子豚で高い病原性を示した豚デルタコロナウイルスは近年の海外流行株と近縁である
要約
北海道の一養豚農場で高率に子豚が死亡する豚デルタコロナウイルス感染症例が発生した。分離ウイルスの遺伝子解析結果は、近年の海外流行株と近縁で、病原性の強い株に共通した非構造タンパク遺伝子の欠失変異があることを示す。
- キーワード:豚デルタコロナウイルス、次世代シーケンサー、全ゲノム配列、欠失変異
- 担当:動物衛生研究部門、ウイルス・疫学研究領域・発病制御ユニット
- 代表連絡先:電話029-838-7764
- 分類:研究成果情報
背景・ねらい
豚デルタコロナウイルス感染による急性下痢で子豚が死亡することは稀である。しかし、2016年9月、北海道の一養豚農場において1週間以内に約20%の子豚が死亡する事例が発生し、本ウイルスに起因することが報告された。
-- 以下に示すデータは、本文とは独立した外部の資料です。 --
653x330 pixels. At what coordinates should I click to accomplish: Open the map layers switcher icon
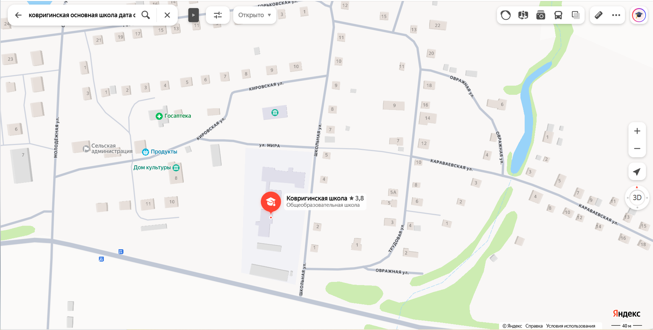tap(576, 15)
本研究では、死亡子豚から分離された豚デルタコロナウイルスの全ゲノム配列を解析することにより、その遺伝学的特徴を明らかにすることを目的とする。
成果の内容・特徴
- 次世代シーケンサーによる全ゲノム配列の解析結果は、死亡子豚から分離された株が米国や韓国で流行した株と近縁であることが示している(図)。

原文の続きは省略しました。